Лакуна понимала, что Хамфри за сто лет до встречи с Горгоной, надо полагать, ушами не хлопал. Роза, должно быть, его первая жена.
— Дело не в том, долгая это история или нет. Если ты вернешь Розу, то у тебя окажется две жены, а в Ксанте такое не разрешается.
— Кто это говорит?
— Королева Ирен. Когда Принц Дольф обручился с двумя девушками сразу, она сказала, что он имеет право жениться только на одной.
Хамфри вздохнул.
— Это сложный вопрос. Но слово Королевы — закон, каким бы неприятным оно ни было. Ее сын, должно быть, сильно огорчился.
— Конечно, — согласилась она. — Но впоследствии он смирился с этим.
— Он был молод. А я слишком стар, чтобы подлаживаться к такой ерунде. Что мне делать? Не оставлять же Розу в Пекле!
— Ты спрашиваешь меня? Ты же Волшебник Информации!
— Правда. Я должен буду это обдумать. Я сделаю обзор моей жизни и, посмотрев на все под определенным углом, приму правильное решение. Тут-то мне и понадобится твоя служба: ты отпечатаешь мою биографию.
— Да здесь и печатать-то не на чем, — удивившись, возразила она.
— А прямо на стенах.
— Я, конечно, могу это сделать, — согласилась она. — Но какой в этом смысл? Почему бы тебе не обозреть свою жизнь мысленно?

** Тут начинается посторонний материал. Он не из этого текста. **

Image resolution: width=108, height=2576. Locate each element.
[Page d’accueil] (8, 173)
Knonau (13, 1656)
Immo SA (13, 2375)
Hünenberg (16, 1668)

— Потому что размеры моей головы ограничены! — огрызнулся он. — Кроме того, я пытаюсь привлечь внимание Демона X(A/N)th"а. Возможно, что настенная история моей жизни его заинтересует.
— Зачем тебе вообще Демон X(A/N)th? Ты же собирался забрать из Пекла первую жену!
— Совершенно верно. Но только Демон может это разрешить.
Лакуна кивнула, начиная хотя бы частично понимать происходящее.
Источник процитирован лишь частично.